User Onboarding Checklist: From Concept to Launched

A simple & easy to follow framework to help you launch your user onboarding in just a few days.

8 min read
User Onboarding Checklist:  From Concept to Launched

We often hear teams delay improving their user onboarding because “it felt too big a project”, or “it required a cross-functional team,” or “engineering is focused on delivering new features", leaving the project sitting in the backlog.

User onboarding doesn’t actually have to be this painful, long, or complicated. With the right tools, and our checklist, it doesn’t even require any significant engineering time!

In this post, our user onboarding checklist outlines the steps to quickly get your onboarding flow from concept to launched within a few days.

User onboarding is not what you think #

It may be surprising but different team members often have different definitions of user onboarding; what it means, what it entails, and why it's important.

At Chameleon, we use this definition:

User onboarding is the system of actively guiding users to see new value in your product

There are three important pieces to highlight:

  • User onboarding is a system; which means it includes content, channels, cadence, process, etc.

  • It involves actively guiding; doing something that is intentional. The best [onboarding is not just an intuitive product](/blog/the-best-onboarding-is-not-just-an-intuitive-product).

  • It’s to help users see new value; not just the first time they enter the product, but for each piece of the product they need to still discover.

This means that user onboarding is not just a tour of your product, an email campaign, or a bunch of tooltips crammed into your product. The goal of user onboarding is to get your users to find value in your product quickly - to reduce the chance of them churning, getting lost, or disengaged.

The quality of your onboarding is not proportional to the number of tooltips you have! Instead, as people begin to use your product, providing the right guidance, to the right users, at the right time can help accelerate them to find value.

However, before you start crafting getting started videos, polishing your UX, and building beautiful tours, the real key to great onboarding is understanding your customer needs and then nudging them towards solutions.
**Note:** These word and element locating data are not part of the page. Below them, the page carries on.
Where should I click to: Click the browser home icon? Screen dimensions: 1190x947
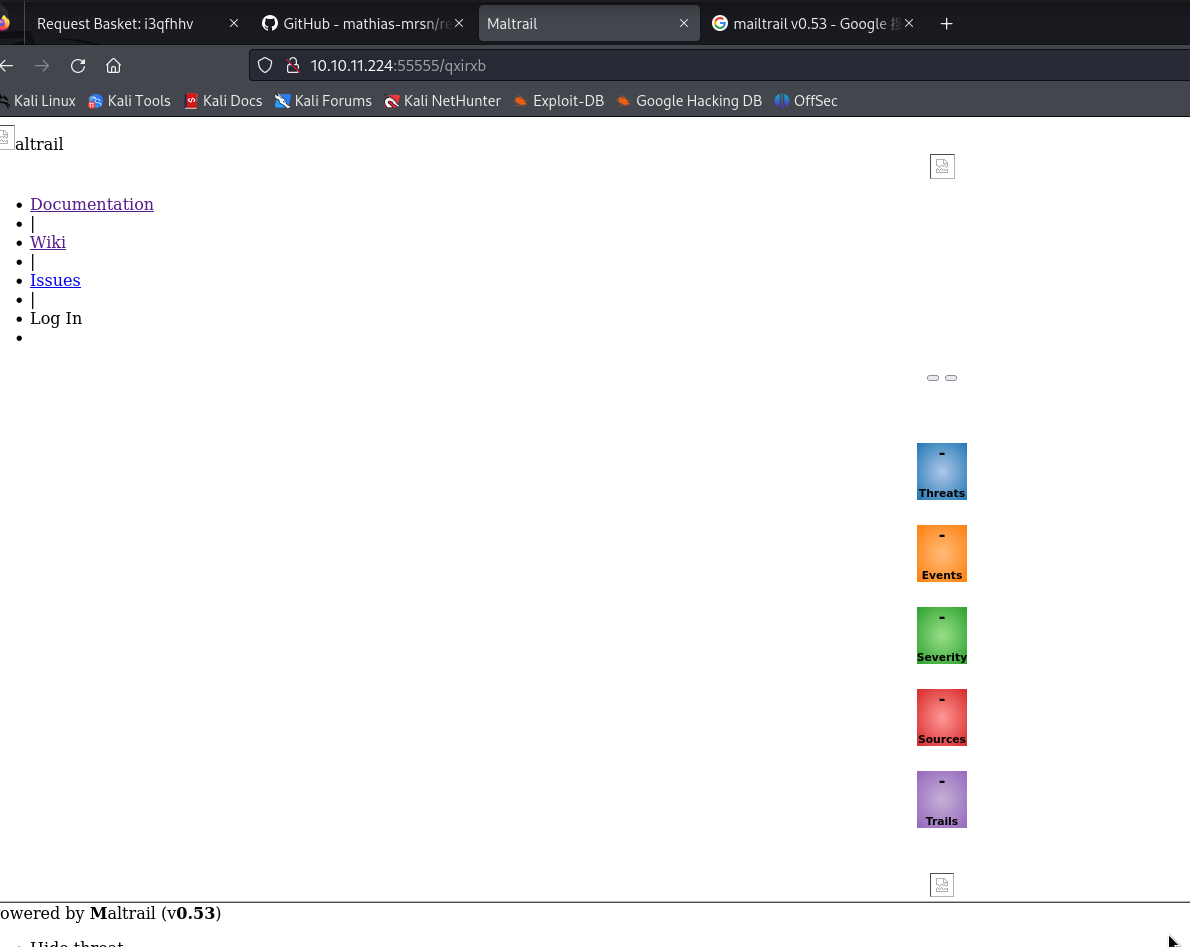point(113,66)
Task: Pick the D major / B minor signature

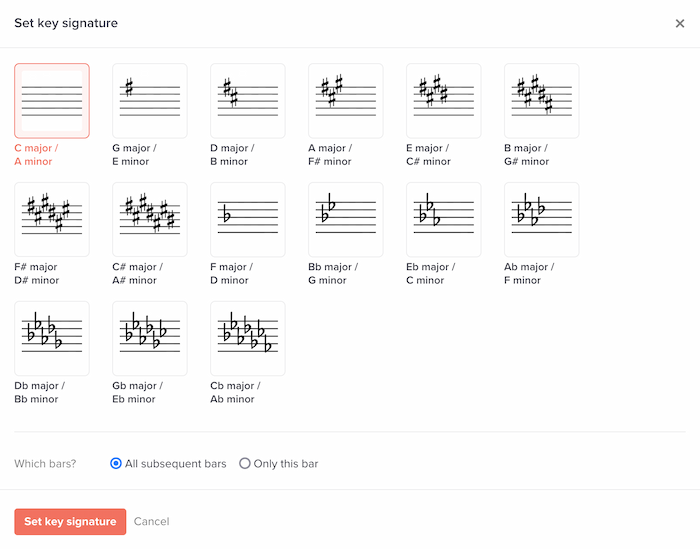Action: click(x=247, y=101)
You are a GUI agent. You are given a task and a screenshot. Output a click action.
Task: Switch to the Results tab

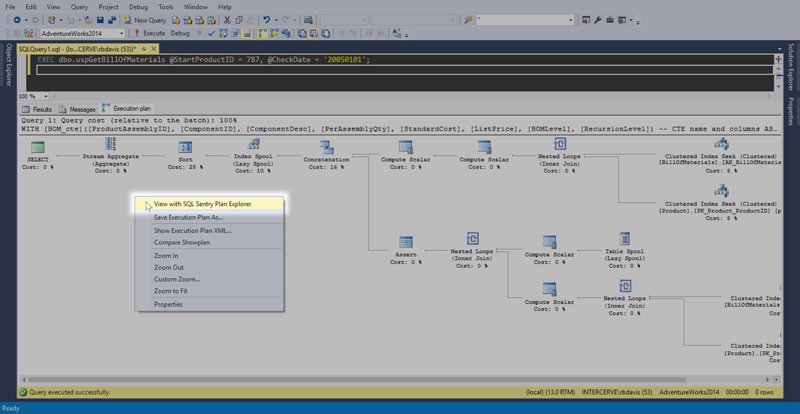pos(38,108)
1. Find the Aha! moment ✅ #

If we think about why people sign up for your product, it’s really to see how it can help solve their problem. They are looking to understand the value your product provides and whether it is something they are willing to pay for.

To help your users quickly find value in your product, its important to identify what's their "aha!" moment.

The "aha!" moment is the point where a user "internalizes the value your product provides". It's where they suddenly see the value and become convinced that your product will help them succeed. In return, they become, ready to hand over their credit card, give you their contact list, invite their friends, or invest in some other way to take that next step.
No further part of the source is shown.